[Steppes] of interest to period cooking lovers

Duncan Hepburn duncan at stormypetrel.org
Mon Sep 22 19:11:50 PDT 2008


http://www.guardian.co.uk/uk/2008/sep/22/10

Library to share 14th-century royal cookbook online

Collection of recipes compiled by King Richard II's cooks among several
works being digitised for viewing on internet

A rare medieval cookbook is to be digitally photographed page by page and
the results uploaded to the internet for gourmands around the globe to
study.

Forme of Cury, a recipe book compiled by King Richard II's master cooks
in 1390, details around 205 dishes cooked in the royal household and
sheds light on a little-studied element of life in the Dark Ages.

Written in Middle English, it contains the instructions for creating long-
forgotten dishes such as blank mang (a sweet dish of meat, milk, sugar
and almonds), mortrews (ground and spiced pork), and the original quiche,
known in 14th century kitchens as custard.

It is one of 40 literary treasures being made freely available on the
internet for the first time by the University of Manchester's John
Rylands University Library.

Other Middle English manuscripts to be digitised and put online include
one of the earliest existing editions of the complete Canterbury Tales by
Chaucer, John Lydgate's two major poems Troy Book and Fall of Princes and
500-year-old translations of the Bible into English.

The project will reunite fragments of a 15th-century manuscript of
Chaucer's Miller's Tale, in an online collaboration with the Rosenbach
Museum and Library in Philadelphia.

The work, which will be carried out using a state-of-the-art high-
definition camera, will begin next month and is due to be completed by
late 2009.

Jan Wilkinson, the director of the John Rylands library, said: "The
library's Middle English manuscripts are a research resource of immense
significance. Yet the manuscripts are inherently fragile, and until now
access to them has been restricted by the lack of digital copies.
Digitisation will make them available to everyone.

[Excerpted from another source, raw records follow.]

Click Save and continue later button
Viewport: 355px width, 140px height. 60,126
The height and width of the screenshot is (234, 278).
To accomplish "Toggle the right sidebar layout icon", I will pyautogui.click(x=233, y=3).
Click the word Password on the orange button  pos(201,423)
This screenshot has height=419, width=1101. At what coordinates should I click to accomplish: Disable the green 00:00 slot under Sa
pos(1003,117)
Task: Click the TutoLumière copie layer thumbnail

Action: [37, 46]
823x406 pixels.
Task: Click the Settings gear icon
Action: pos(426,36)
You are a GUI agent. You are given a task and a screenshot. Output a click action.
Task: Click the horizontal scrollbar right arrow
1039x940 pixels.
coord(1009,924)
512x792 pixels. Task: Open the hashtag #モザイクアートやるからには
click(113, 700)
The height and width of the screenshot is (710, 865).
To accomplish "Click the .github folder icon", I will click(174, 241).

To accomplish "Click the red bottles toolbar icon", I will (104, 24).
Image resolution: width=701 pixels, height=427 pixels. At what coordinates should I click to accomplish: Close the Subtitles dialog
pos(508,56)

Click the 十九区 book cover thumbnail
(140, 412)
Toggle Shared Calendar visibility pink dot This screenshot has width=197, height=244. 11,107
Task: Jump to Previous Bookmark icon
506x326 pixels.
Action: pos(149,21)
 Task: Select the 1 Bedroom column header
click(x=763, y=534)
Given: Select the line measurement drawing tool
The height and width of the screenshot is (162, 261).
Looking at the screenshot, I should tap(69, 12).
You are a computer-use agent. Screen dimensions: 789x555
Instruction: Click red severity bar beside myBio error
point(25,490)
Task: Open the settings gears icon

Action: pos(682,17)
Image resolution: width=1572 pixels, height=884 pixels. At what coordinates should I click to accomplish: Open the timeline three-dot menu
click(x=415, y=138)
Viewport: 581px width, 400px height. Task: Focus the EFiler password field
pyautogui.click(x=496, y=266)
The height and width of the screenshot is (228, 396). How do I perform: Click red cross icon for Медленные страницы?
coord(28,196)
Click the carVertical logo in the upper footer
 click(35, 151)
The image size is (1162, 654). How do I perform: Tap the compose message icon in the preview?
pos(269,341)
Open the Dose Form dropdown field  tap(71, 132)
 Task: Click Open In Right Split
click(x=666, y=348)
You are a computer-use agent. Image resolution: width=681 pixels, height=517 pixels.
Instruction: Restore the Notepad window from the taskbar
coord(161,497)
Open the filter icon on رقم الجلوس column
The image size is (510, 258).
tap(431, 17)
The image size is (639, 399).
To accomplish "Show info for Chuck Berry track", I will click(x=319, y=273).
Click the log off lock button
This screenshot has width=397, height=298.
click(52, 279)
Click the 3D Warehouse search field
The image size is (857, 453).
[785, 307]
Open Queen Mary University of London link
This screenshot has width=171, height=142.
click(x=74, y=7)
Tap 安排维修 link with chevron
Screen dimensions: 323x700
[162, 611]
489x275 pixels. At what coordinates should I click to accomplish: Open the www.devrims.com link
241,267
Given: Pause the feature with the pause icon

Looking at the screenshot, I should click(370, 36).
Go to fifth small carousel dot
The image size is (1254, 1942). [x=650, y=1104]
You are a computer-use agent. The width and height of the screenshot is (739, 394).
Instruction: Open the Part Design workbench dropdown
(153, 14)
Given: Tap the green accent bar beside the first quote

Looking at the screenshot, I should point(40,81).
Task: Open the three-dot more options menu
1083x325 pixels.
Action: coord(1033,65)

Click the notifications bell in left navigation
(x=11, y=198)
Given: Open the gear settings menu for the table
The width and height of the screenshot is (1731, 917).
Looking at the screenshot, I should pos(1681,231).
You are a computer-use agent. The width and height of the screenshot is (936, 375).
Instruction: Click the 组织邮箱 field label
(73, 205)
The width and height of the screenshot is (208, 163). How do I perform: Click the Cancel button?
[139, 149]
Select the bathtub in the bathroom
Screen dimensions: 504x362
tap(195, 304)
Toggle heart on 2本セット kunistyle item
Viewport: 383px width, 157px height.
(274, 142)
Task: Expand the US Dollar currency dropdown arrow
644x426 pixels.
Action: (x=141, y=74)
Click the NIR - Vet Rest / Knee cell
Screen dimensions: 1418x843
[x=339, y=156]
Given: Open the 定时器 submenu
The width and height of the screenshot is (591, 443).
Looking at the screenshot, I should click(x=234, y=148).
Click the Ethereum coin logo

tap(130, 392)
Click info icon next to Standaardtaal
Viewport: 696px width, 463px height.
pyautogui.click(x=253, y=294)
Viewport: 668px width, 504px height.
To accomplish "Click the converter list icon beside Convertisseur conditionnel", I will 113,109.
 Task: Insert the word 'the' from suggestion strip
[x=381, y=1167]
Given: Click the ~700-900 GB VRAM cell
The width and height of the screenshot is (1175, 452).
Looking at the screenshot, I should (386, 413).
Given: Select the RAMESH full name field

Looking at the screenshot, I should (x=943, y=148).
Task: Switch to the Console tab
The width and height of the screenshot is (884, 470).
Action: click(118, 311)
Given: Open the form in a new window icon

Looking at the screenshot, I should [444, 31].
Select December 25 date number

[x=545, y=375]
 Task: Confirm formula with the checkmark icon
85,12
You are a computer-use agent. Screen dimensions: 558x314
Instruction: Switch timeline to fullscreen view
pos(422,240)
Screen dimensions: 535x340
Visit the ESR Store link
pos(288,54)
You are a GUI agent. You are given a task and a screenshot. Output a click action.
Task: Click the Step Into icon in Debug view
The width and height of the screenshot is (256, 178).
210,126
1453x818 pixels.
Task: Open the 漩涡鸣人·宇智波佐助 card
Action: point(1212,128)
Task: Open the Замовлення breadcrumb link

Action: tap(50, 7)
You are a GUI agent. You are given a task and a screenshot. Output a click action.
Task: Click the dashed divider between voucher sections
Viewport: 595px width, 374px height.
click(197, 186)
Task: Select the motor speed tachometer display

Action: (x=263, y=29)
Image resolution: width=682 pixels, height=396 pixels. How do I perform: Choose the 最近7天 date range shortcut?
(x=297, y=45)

"For the first time it will be possible to compare our manuscripts
directly with other versions of the texts in libraries located across the
world, opening up opportunities for new areas of research. We hope that
this will be the beginning of a wider digitisation programme, which will
unlock the tremendous potential of our medieval manuscripts and printed
books for the benefit of the academic community and the wider public."